Sure, but can they afford not addressing it? It may save them in the short haul, but when a client is compromised, can they afford the legal bills that come with a conviction in Court? Pray said compromised client isn’t a Gov’t entity, 'cause then they really have a problem! (loosing Gov/t contracts and/or the ability to bid for them is one thing, loosing their business licence is a considerably higher existential threat, never mind the public weighing in on the issue by ditching them completely)
@Trooper_ish Good point(s), sure. But if the source of the compromise was traced as a BIOS root kit the hosting company failed to remove prior to reprovisioning the machine to another customer, regardless whether they were actually aware of its presence or not, for the sake of saving a few bucks/quid/euros/whatever, pretty much any Court would hold them responsible for not addressing the threat pro-actively, as it can reasonably expected of a professional hosting company to assume the threat was there in the first place. Which, depending on which country said hosting company resides in and/or the jurisdiction the legal case plays out, may lead to seriously high fines and compensation claims. Particularly the US Court system has a reputation to uphold where these amounts basically have no upper limit.

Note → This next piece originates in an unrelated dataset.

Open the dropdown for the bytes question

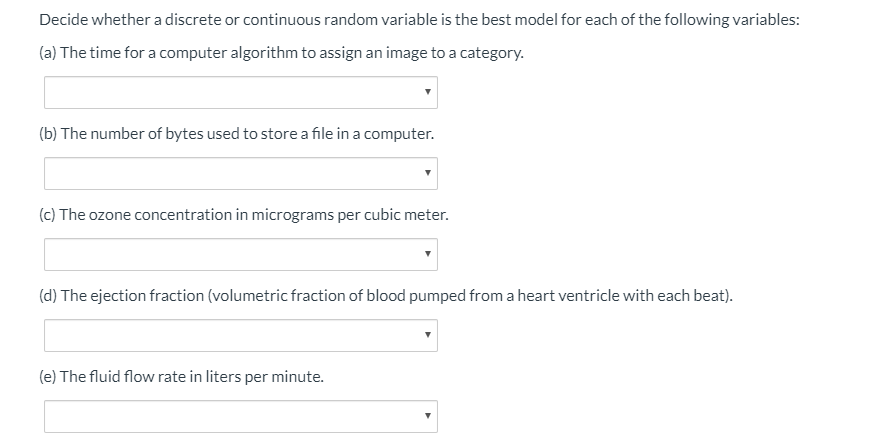(x=240, y=174)
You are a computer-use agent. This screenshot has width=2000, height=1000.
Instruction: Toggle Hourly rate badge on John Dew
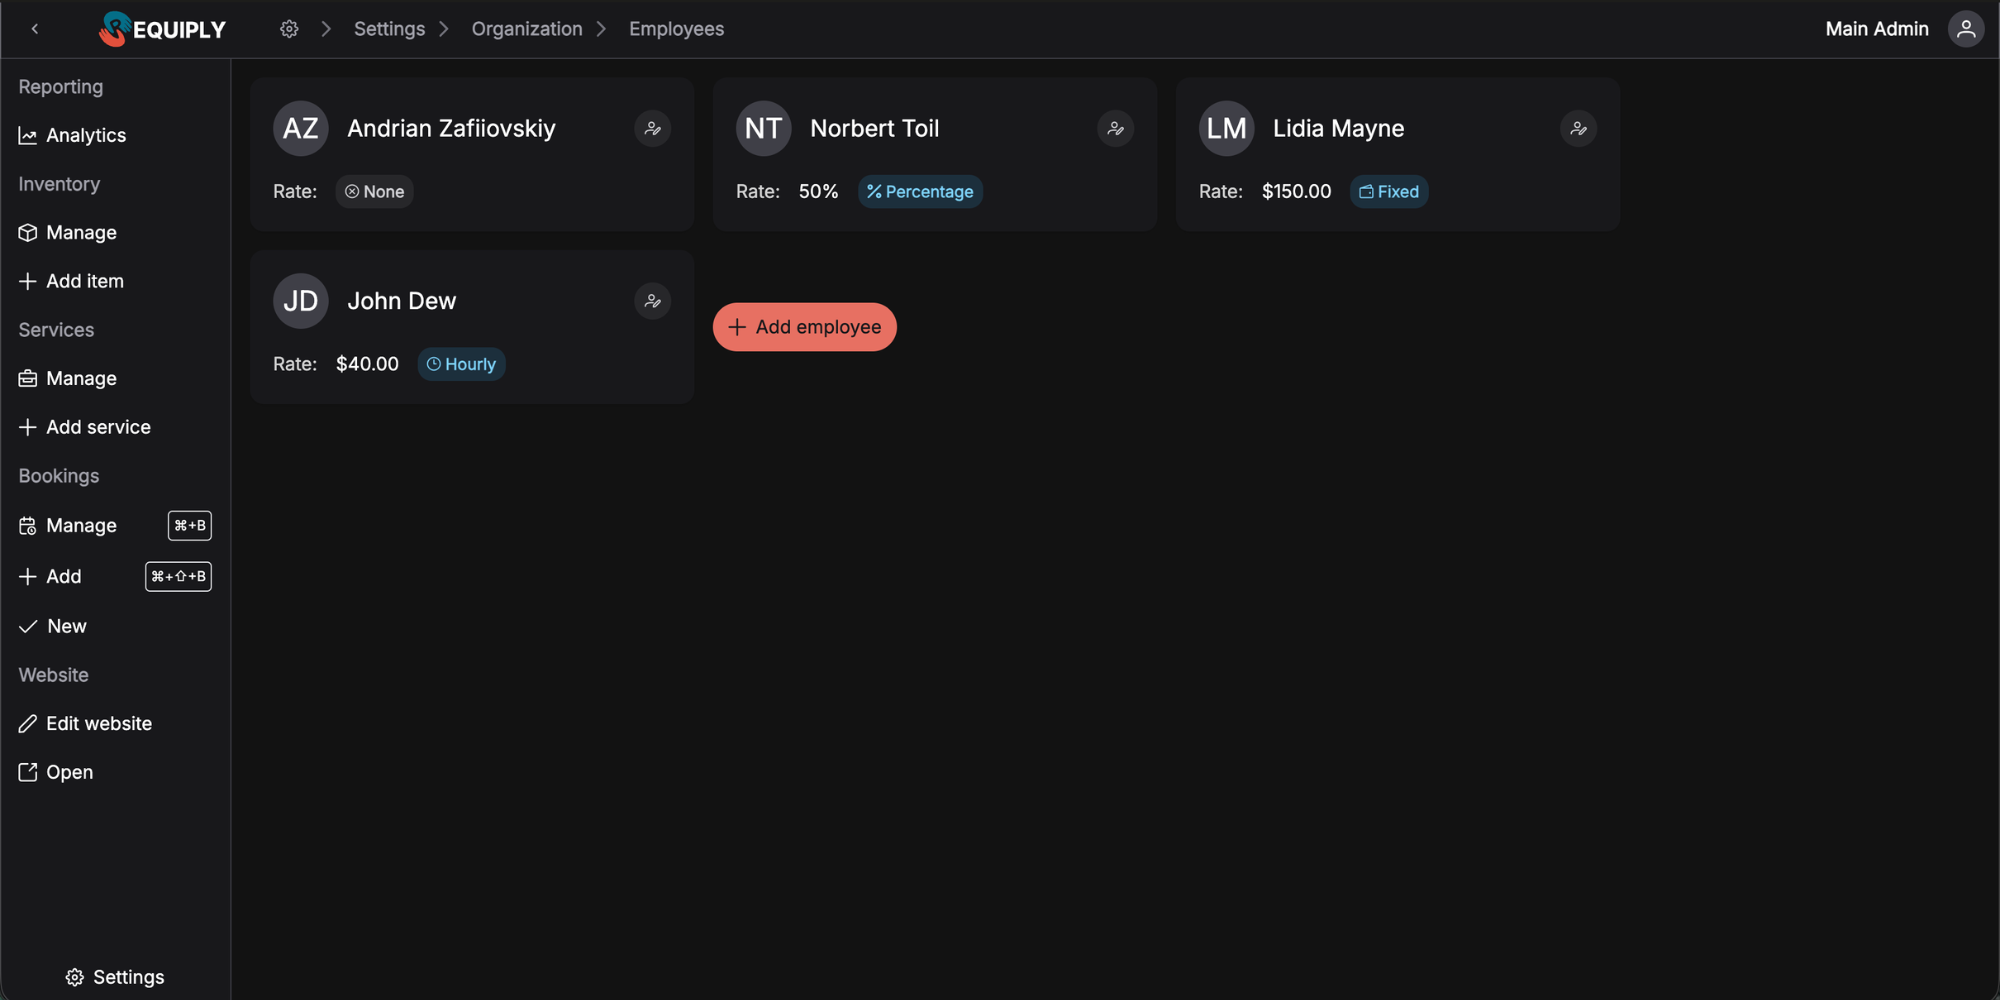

(as an example, the recent high-profile Carroll VS Trump deformation cases resulted in seriously high compensation for the victim awarded by the Court)
Can’t really blame a party that does not know about it though, until you institute a framework demanding regular / routine checks for such things though
Normally, I agree. But a professional company who’s sole purpose is to rent out server space can, must and shall be expected to have measures in place to mitigate the risk inherent to the job of renting out servers to customers by a Court. That includes getting rid of BIOS root kits and the like before reprovisioning that particular hardware to a different customer.